Almost 20 years ago, a teen’s death in a gene experiment put a chill on what had been a field full of outsized expectations. Now, a series of jaw-dropping successes have renewed hopes that some one-time fixes of DNA, the chemical code that governs life, might turn out to be cures.

Gene therapy aims to treat the root cause of a problem by deleting, adding or altering DNA, rather than just treating symptoms that result from the genetic flaw.

The advent of gene editing — a more precise and long-lasting way to do gene therapy — may expand the number and types of diseases that can be treated. Tests of another editing tool called CRISPR, to genetically alter human cells in the lab, may start next year.

“There are a few times in our lives when science astonishes us. This is one of those times,” Dr. Matthew Porteus, a Stanford University gene editing expert, told a Senate panel discussing this technology last month.

It’s a common path for trail-blazing science — success initially seems within reach, setbacks send researchers back to the lab, new understandings emerge over years, and studies ultimately reveal what is safe and effective.

Here’s a look at what’s been achieved and lies ahead.

A STRING OF FIRSTS

The year started with no gene therapies sold in the U.S. and only a couple elsewhere. Then the Food and Drug Administration approved the first CAR-T cell therapies, which alter a patient’s own blood cells to turn them into specialized cancer killers. They’re only for certain types of leukemia and lymphoma now, but more are in the works for other blood cancers.

Last week, the FDA approved Luxturna, the first gene therapy for an inherited disease, a form of blindness. The therapy injects a modified virus containing a corrective gene into the retina so the cells can make the protein.

Children who received the treatment told what it was like to gain vision.

“Oh yikes, colors. Colors are super fun,” said 13-year-old Caroline Carper of Little Rock, Arkansas. “And the sunshine is blinding.”

Gene therapies also showed some promise against a variety of diseases including hemophilia, a blood clotting problem; “bubble boy” disease, where a flawed immune system leaves patients vulnerable to fatal infections, and sickle cell disease, a serious and painful blood disorder common among black people.

A NEW FRONTIER: GENE EDITING

In mid-November, Brian Madeux, a 44-year-old Phoenix man with a metabolic disease called Hunter syndrome, had just become the first person to try an experimental gene editing treatment.

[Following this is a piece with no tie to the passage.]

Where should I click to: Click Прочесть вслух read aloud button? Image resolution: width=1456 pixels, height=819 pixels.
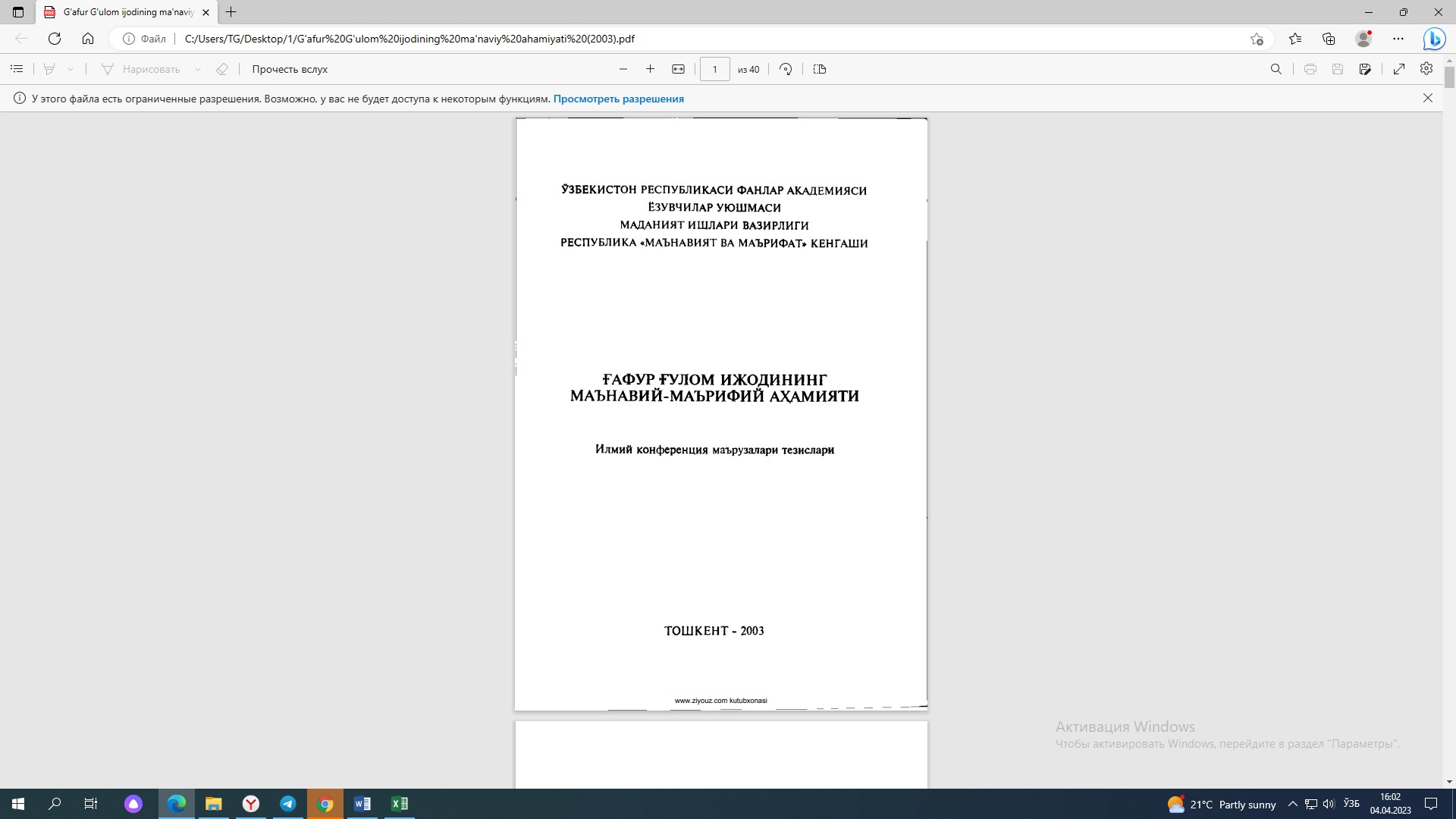point(290,69)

“I believe in science,” he texted The Associated Press after doctors sent viruses containing a corrective gene and an editing tool through an IV into his body. The hope is that the gene and the editing tool would enter some of his liver cells and insert the instructions needed to start making an enzyme he lacks.

WHAT’S NEXT

Top of one list: muscular dystrophy and sickle cell.

There’s been so much progress that the NIH has modified an oversight panel that just a few years ago reviewed every gene therapy experiment in the U.S. Most are considered safe enough to go ahead without the Recombinant DNA Advisory Committee’s review. The panel hasn’t even met for a year.